INSTRUCTIONS FOR THE TASK:
Reproduce each of the following lines word for word, leaving out the pictures.

Item-finding records
# # # # # # #

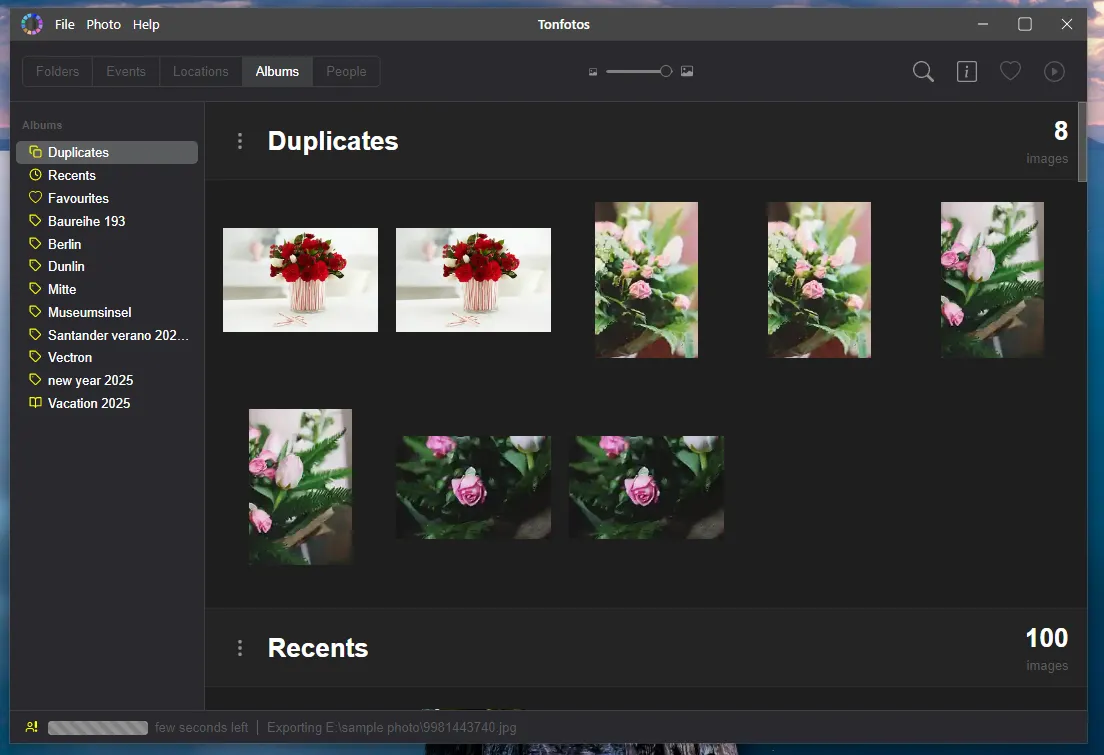Start slideshow with the play icon
Image resolution: width=1104 pixels, height=755 pixels.
[x=1054, y=71]
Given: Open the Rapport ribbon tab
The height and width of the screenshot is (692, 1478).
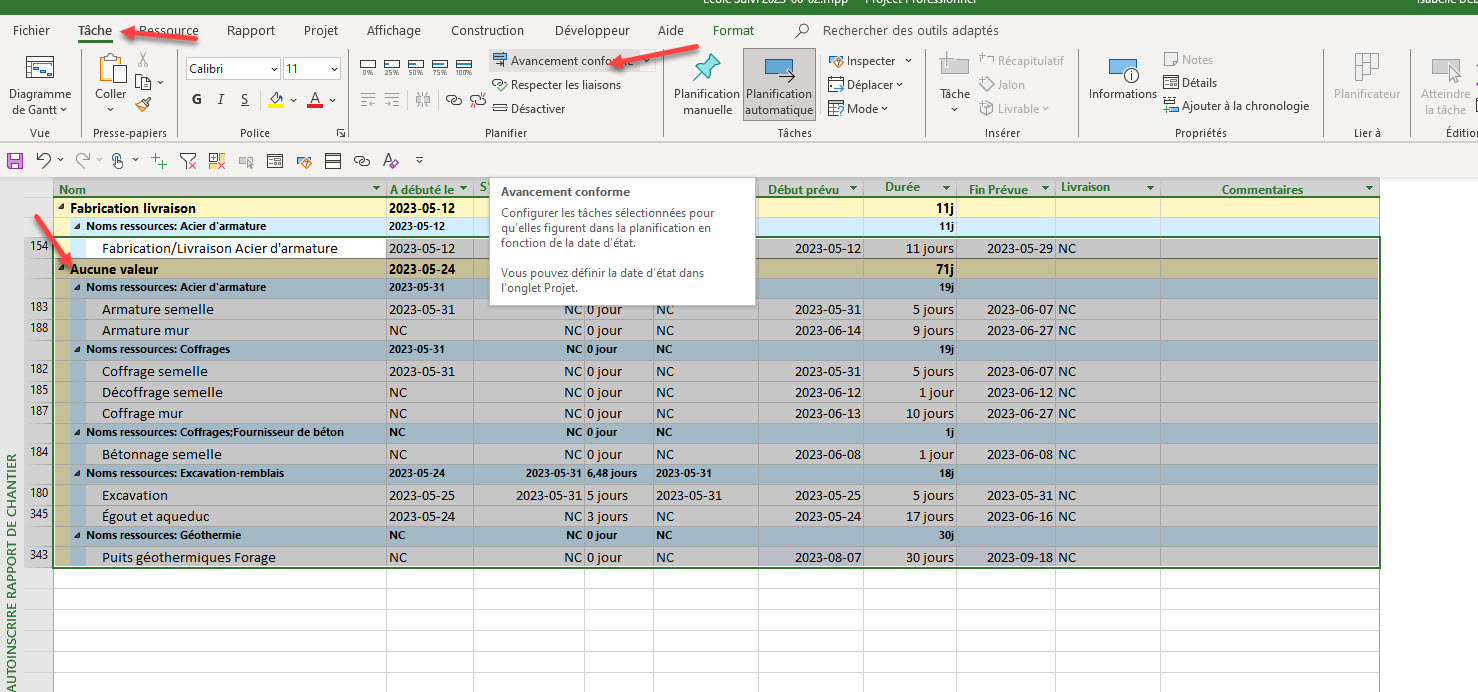Looking at the screenshot, I should pyautogui.click(x=251, y=31).
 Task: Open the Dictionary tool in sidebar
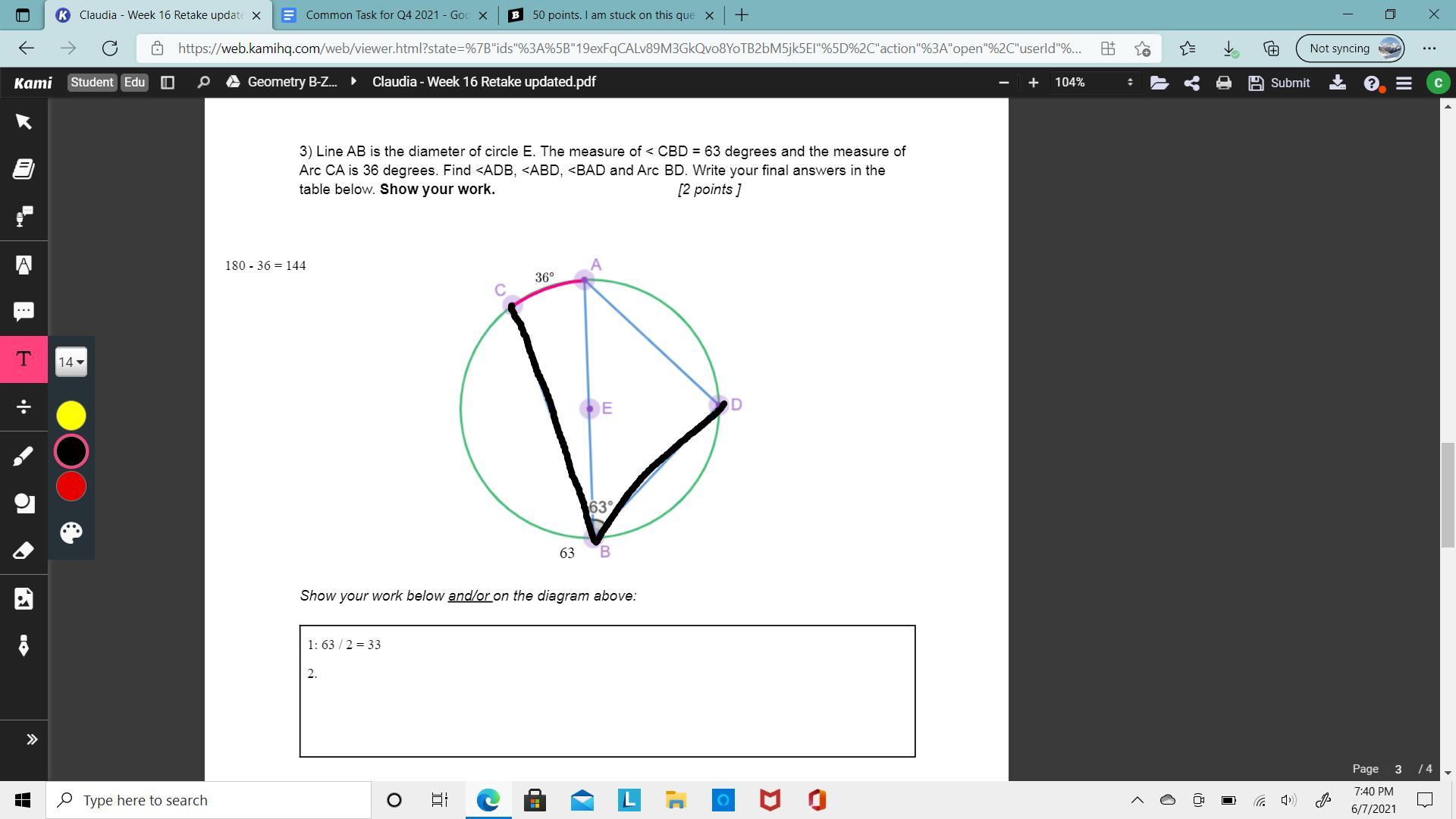pyautogui.click(x=24, y=169)
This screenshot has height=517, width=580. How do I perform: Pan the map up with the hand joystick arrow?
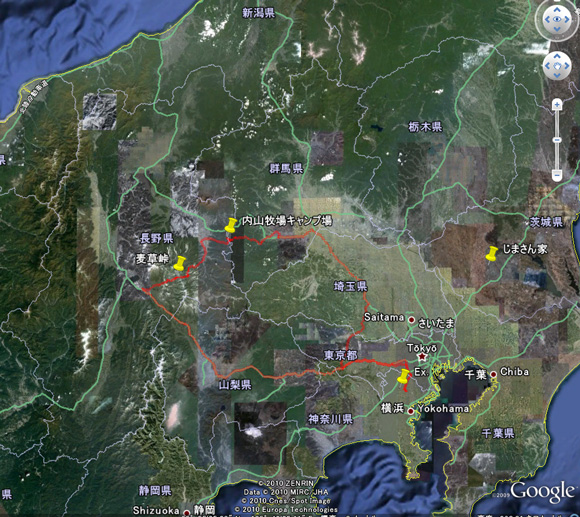[x=557, y=57]
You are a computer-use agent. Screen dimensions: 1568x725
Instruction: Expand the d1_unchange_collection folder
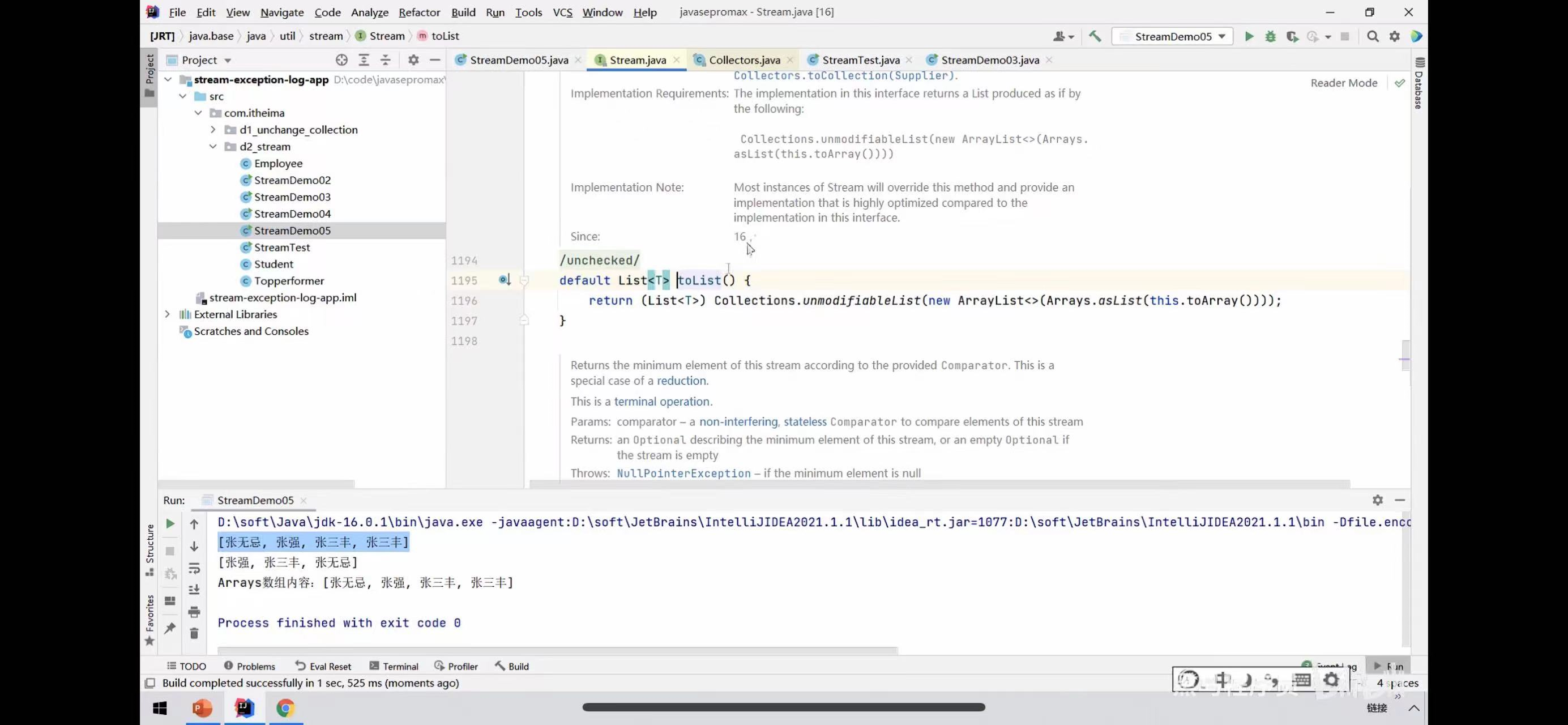click(213, 130)
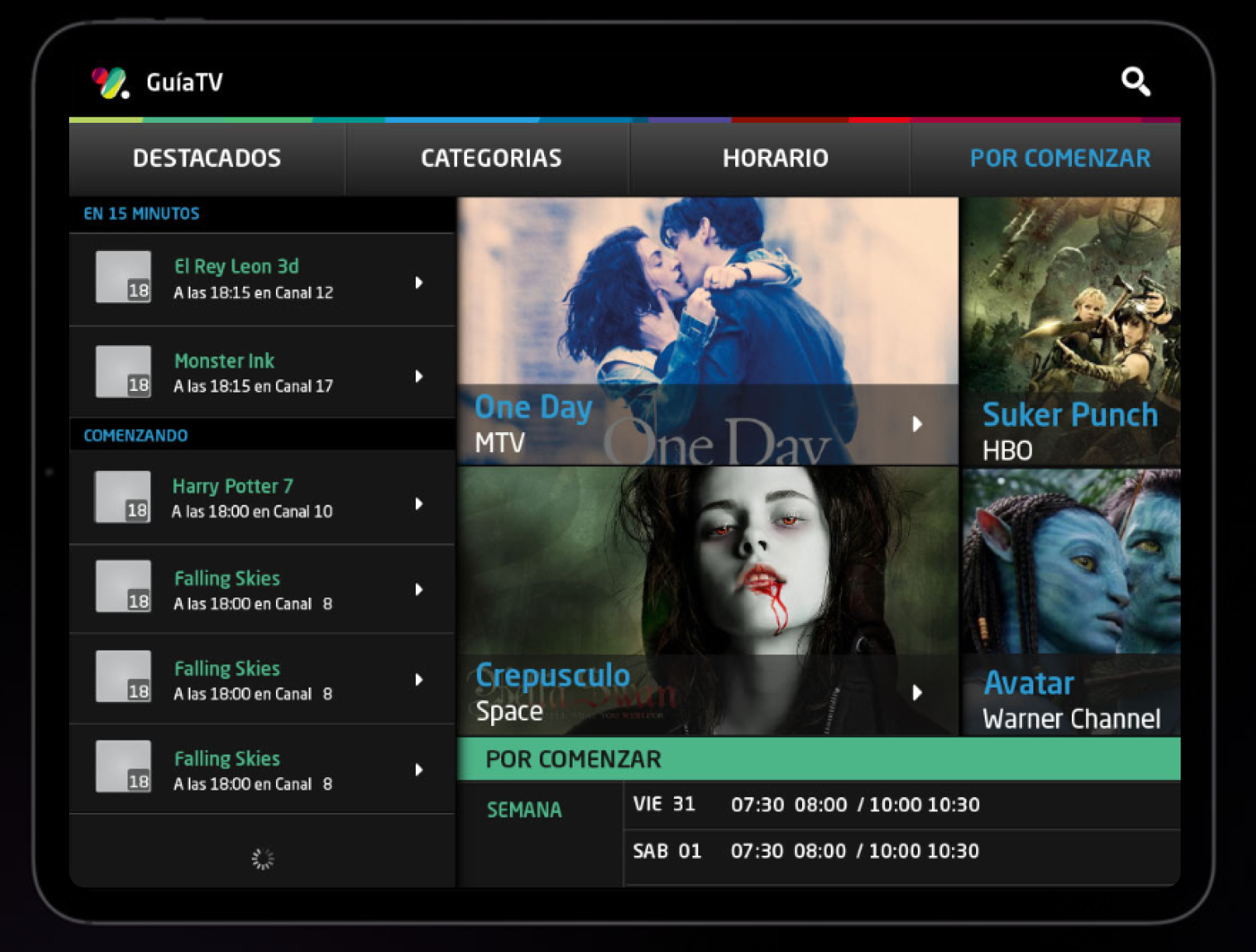The image size is (1256, 952).
Task: Select the HORARIO tab
Action: pos(775,159)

# # # # # # #

RESPONSE FOR THIS EXERCISE:
Start slideshow with the play icon
Image resolution: width=1104 pixels, height=755 pixels.
[x=1054, y=71]
Given: Open the Rapport ribbon tab
The height and width of the screenshot is (692, 1478).
Looking at the screenshot, I should pyautogui.click(x=251, y=31).
 Task: Open the Dictionary tool in sidebar
pyautogui.click(x=24, y=169)
This screenshot has height=517, width=580. How do I perform: Pan the map up with the hand joystick arrow?
[x=557, y=57]
You are a computer-use agent. Screen dimensions: 1568x725
Instruction: Expand the d1_unchange_collection folder
click(213, 130)
The image size is (1256, 952).
Task: Select the HORARIO tab
Action: pos(775,159)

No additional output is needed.